Susan Weil & José Betancourt

Blueprints

December 2, 2010 - January 2, 2011

For the past ten years, artists José Betancourt and Susan Weil have worked closely together to develop ways of printing and presenting a body of art work based on the cyanotype, also known as the photographic "blueprint." Although the cyanotype is their primary technique, Betancourt and Weil have also worked with photograms and Van Dyke Brown prints. Their collaborative works can range from personal and autobiographical to formal constructions. 

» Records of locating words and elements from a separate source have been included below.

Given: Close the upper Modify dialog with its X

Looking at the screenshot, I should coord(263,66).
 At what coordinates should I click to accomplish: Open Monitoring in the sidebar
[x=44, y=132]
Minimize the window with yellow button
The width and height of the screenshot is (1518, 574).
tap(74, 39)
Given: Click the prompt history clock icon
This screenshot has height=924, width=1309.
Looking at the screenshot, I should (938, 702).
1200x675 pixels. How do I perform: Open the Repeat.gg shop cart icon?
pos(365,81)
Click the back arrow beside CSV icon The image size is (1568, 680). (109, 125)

The majority of this large, multi-paneled work uses Gestalt principles of visual perception by emphasizing negative space to help the viewer construct images and see implied shape or movement. This philosophy has a history in their respective work. Betancourt has used visual implications in his panoramic photographs to construct fictional landscapes. Weil has been painting shaped continuity with multiple pieces for most of her later work. Their love of the history of photography and of historical techniques has produced one-of-a kind works that transcend to a contemporary context. 

Join us at Blue Sky on Wednesday, December 1, at 6:00 PM for a conversation with Susan Weil and Stephanie Snyder, Director and Curator, Douglas F. Cooley Gallery, Reed College, about Weil's decades-long career as an artist. Weil and Betancourt will also discuss their series "Blueprints" as part of an artist talk on Saturday, December 4, at 3:00 PM (with Torben Eskerod). 

Susan Weil is an artist based in New York City. Trained at the Académie Julian in Paris and Black Mountain College in Asheville, North Carolina, her first cyanotypes can be dated back to the early 1950s, including collaborations with the late artist Robert Rauschenberg. Her work is in many public collections, including the Museum of Modern Art, the Metropolitan Museum of Art, the Victoria & Albert Museum, and the J. Paul Getty Museum. Weil is represented by Sundaram Tagore Gallery in New York. José Betancourt is Professor of Art and Art History at the University of Alabama in Huntsville. Betancourt has been working with alternative photographic processes for 20 years and has presented workshops on his techniques.